* **Exercise brief**
Return the lines exactly as they stand, from the first of the material through the line containing "Select the Alle".
>>>>>
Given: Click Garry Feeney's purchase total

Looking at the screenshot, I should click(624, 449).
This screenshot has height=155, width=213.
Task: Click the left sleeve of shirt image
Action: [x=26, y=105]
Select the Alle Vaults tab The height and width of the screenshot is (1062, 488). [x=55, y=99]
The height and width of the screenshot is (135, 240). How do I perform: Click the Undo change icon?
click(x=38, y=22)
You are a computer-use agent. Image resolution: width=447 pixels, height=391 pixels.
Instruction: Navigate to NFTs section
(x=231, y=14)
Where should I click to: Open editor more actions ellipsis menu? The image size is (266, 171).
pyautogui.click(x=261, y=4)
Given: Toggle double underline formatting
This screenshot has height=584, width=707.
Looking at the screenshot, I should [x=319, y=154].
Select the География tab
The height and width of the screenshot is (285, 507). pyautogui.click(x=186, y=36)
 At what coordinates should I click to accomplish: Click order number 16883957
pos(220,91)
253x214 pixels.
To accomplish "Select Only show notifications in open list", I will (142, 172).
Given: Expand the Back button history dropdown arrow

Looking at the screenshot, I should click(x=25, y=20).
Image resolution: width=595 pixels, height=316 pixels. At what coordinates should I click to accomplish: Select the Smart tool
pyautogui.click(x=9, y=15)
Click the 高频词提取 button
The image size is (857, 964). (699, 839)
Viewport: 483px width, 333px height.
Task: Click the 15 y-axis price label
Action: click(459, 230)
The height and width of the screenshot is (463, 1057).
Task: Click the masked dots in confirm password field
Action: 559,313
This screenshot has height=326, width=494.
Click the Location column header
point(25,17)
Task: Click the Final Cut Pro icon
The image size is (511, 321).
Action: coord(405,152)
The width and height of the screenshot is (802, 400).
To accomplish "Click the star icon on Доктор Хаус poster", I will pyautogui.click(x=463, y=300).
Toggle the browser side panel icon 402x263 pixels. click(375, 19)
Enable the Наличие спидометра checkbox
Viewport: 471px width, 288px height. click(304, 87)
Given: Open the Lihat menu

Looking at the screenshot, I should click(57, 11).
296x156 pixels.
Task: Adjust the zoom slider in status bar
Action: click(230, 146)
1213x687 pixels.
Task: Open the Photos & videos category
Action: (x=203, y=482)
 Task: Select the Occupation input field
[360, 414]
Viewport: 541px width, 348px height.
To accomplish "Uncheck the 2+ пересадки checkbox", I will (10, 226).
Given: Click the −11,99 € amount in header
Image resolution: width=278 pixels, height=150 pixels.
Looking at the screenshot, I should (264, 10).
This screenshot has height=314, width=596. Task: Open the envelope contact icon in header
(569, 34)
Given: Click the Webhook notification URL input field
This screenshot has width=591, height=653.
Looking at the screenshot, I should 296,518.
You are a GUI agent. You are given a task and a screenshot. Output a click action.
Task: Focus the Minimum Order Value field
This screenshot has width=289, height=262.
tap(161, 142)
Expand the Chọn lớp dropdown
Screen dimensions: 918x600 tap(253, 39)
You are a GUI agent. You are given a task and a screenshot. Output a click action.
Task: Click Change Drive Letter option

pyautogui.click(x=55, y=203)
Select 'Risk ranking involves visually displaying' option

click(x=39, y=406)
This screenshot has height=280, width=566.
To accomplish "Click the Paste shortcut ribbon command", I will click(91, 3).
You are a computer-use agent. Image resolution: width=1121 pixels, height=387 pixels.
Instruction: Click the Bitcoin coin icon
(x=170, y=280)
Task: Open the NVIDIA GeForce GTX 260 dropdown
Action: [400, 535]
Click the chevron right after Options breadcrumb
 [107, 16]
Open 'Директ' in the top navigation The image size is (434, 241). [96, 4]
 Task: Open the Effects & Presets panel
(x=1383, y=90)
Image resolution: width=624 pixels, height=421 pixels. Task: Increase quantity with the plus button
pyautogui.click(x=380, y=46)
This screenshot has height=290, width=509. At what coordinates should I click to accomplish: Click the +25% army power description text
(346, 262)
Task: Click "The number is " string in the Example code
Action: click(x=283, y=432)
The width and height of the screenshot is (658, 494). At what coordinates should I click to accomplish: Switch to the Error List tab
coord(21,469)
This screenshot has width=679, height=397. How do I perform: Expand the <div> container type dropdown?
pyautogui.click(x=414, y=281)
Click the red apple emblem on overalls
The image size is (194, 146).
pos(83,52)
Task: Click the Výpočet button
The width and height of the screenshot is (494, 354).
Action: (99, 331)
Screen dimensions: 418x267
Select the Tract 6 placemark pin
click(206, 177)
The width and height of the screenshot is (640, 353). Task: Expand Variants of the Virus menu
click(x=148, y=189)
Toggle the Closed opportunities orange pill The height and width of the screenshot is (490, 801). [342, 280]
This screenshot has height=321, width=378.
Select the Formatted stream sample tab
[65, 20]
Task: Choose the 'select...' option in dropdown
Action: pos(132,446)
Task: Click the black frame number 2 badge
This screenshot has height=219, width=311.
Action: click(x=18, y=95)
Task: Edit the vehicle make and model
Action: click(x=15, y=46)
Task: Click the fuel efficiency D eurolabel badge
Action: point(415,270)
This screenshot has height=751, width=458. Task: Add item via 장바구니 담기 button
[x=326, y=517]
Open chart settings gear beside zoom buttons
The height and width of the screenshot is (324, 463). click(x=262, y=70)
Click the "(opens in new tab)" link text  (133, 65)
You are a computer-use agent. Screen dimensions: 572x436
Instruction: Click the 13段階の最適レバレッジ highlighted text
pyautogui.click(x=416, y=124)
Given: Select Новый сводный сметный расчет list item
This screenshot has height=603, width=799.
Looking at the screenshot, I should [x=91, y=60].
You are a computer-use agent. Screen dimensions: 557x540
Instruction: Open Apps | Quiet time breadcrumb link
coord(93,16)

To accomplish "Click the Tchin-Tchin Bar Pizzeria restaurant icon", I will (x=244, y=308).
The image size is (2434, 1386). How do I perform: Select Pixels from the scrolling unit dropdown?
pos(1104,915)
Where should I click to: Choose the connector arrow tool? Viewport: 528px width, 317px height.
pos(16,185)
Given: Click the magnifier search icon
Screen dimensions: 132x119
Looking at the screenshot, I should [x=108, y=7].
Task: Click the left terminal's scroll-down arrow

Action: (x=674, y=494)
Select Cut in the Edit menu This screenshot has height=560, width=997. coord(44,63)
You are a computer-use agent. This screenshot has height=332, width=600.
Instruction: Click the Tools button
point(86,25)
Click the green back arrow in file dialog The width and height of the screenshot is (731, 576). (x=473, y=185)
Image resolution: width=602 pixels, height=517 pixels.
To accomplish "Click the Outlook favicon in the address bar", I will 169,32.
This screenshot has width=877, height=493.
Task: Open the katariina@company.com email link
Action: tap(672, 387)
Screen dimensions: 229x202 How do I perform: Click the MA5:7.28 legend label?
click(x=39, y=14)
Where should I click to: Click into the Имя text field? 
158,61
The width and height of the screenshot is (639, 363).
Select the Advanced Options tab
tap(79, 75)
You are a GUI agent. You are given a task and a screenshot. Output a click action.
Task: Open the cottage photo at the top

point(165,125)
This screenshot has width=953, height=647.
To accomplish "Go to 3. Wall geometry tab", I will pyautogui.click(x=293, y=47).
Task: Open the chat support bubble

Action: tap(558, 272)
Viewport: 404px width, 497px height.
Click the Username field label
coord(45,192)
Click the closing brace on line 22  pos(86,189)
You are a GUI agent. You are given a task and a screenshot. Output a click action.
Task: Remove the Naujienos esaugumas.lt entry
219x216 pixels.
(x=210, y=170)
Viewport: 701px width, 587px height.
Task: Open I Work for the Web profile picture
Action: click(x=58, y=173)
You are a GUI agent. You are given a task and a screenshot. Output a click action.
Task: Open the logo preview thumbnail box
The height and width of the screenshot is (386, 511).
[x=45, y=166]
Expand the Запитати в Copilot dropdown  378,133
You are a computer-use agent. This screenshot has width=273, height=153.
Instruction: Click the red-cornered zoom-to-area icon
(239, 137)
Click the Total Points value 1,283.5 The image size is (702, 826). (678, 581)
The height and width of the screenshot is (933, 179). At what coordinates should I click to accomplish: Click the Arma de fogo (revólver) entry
<<<<<
* **Problem solution**
Given: Click Garry Feeney's purchase total

Looking at the screenshot, I should click(624, 449).
This screenshot has height=155, width=213.
Task: Click the left sleeve of shirt image
Action: [x=26, y=105]
Select the Alle Vaults tab The height and width of the screenshot is (1062, 488). [x=55, y=99]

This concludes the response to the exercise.